Burying Manhattan? Another fear-mongering headline from AP
The Associated Press has a truly stupid headline today that is reprinted throughout the U.S.: "World's plastic waste could bury Manhattan 2 miles deep."
The purpose of the article and headline is to predict disaster and scare the people, especially the children, by implying that we are destroying the Earth.
Industry has made more than 9.1 billion tons of plastic since 1950 and there's enough left over to bury Manhattan under more than two miles of trash, according to a new cradle-to-grave global study.
They calculated that of the 9.1 billion tons made, nearly 7 billion tons are no longer used. Only 9 percent got recycled and another 12 percent was incinerated, leaving 5.5 billion tons of plastic waste on land and in water.
"At the current rate, we are really heading toward a plastic planet," said study lead author Roland Geyer, an industrial ecologist at the University of California, Santa Barbara. "It is something we need to pay attention to."
I thought I would put this article in perspective.
Manhattan's area is 22.82 square miles. The Earth is 196.9 million square miles, and Manhattan is 0.0000011644 percent of its surface. According to my calculations, that makes it around one 100th of an inch of the Earth's 96.9 million square miles. And that is assuming that the amount of waste in this article is correct. We know how often numbers are manipulated on temperatures, so why would we assume that these numbers are correct? Does anyone believe that 5.5 billion is an actual or verified number?
One 100th of an inch does not look like a plastic Earth to me. Would that headline scare anyone?

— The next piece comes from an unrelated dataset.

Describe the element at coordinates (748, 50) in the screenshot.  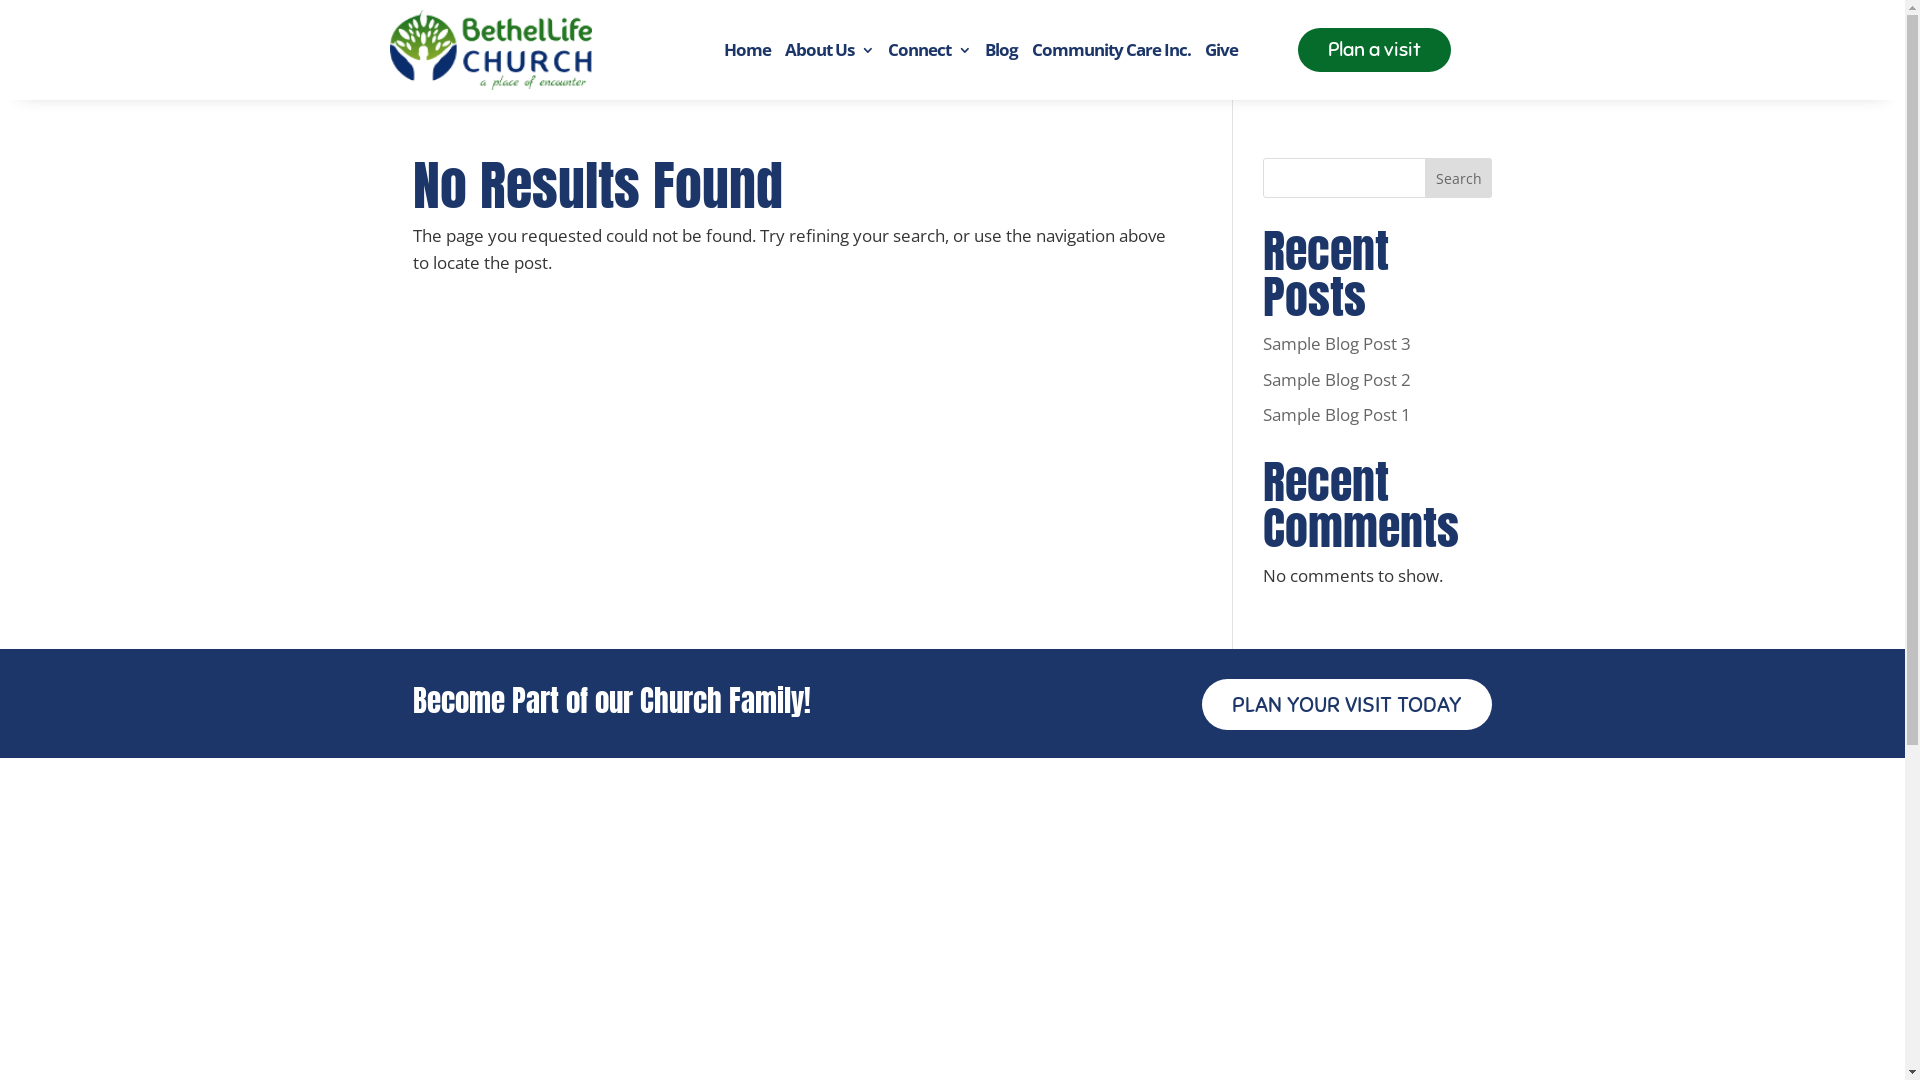
I see `Home` at that location.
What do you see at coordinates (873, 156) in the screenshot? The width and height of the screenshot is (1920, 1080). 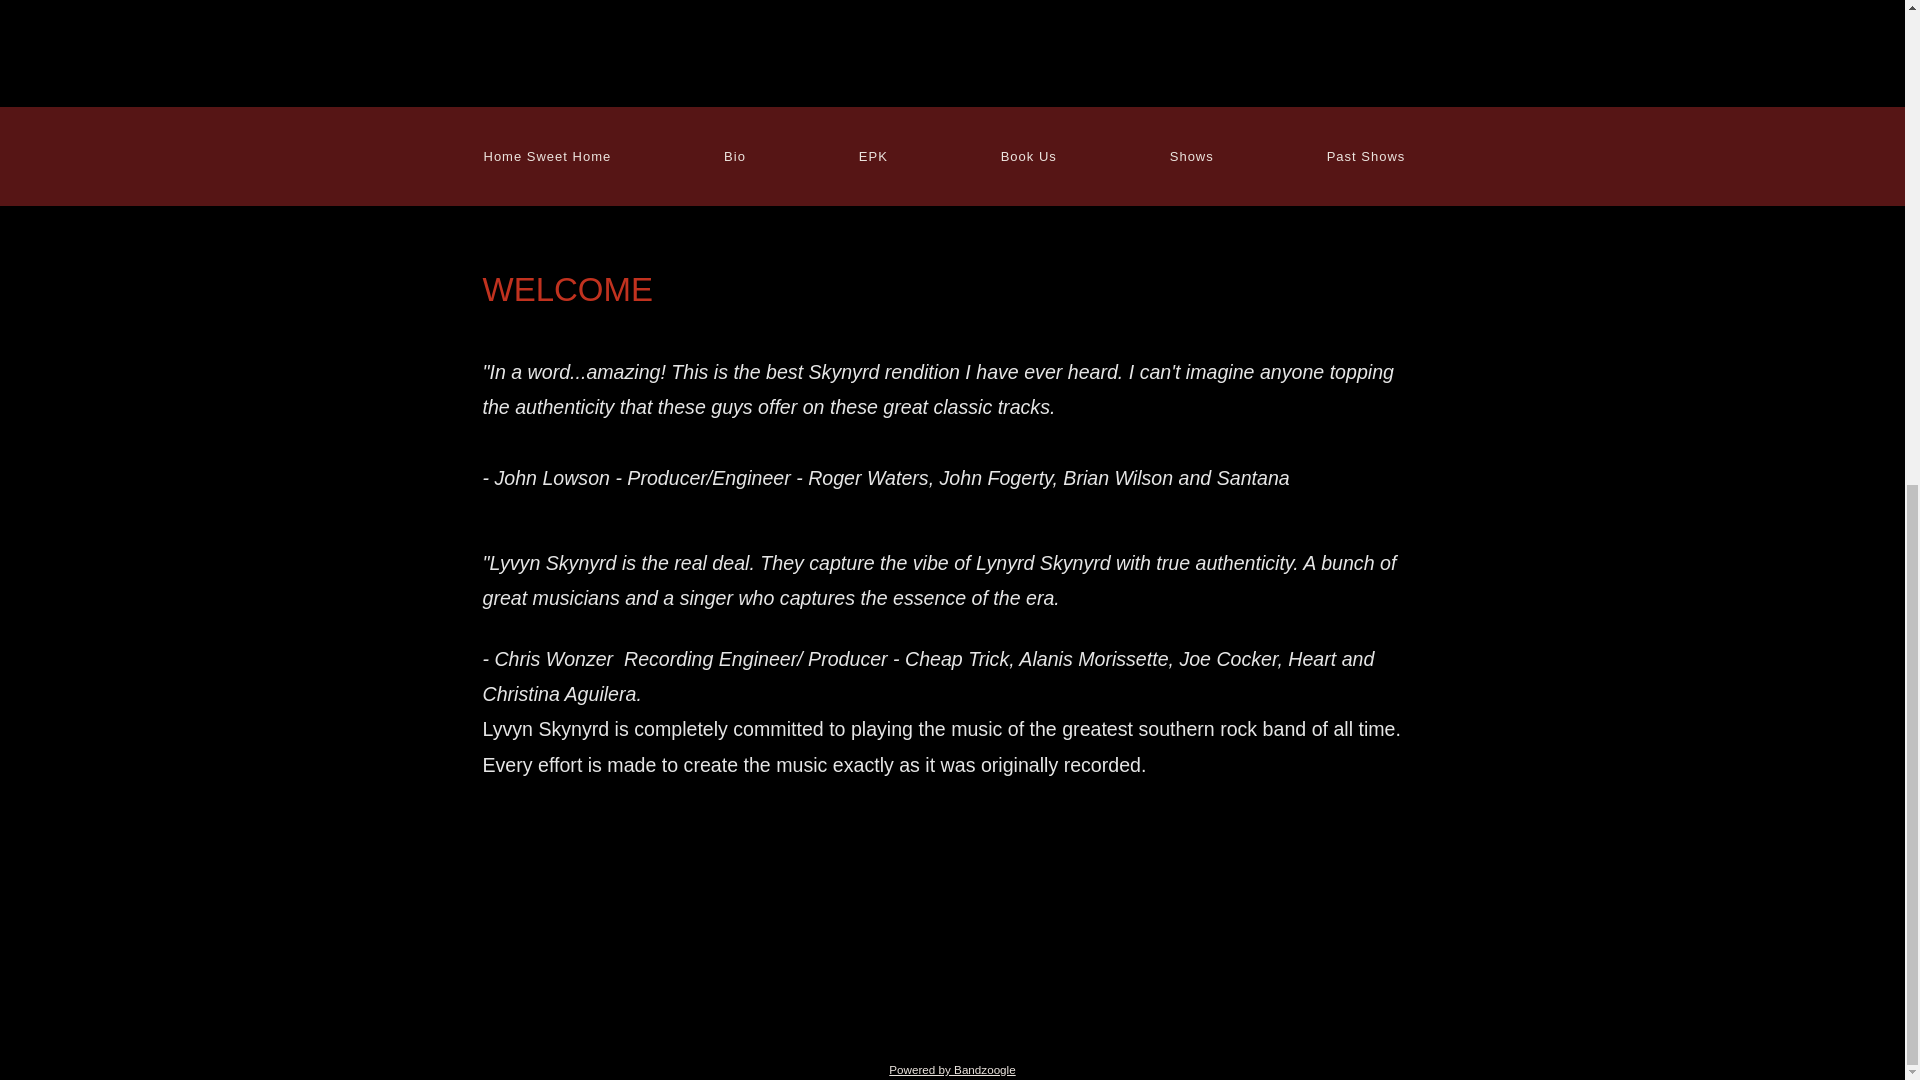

Why don't we incinerate more than 12%? That would significantly fix the exaggerated problem.
The headline reminds me of the fictional prediction that Manhattan will be under water if we don't give the government trillions to control CO2.
I also remember all the false predictions from the early 1990s that we would soon be out of landfill space and forced to dump waste in the ocean.
It is truly a shame that most reporters just reprint or repeat what they are told. No research is necessary when there is an agenda to push.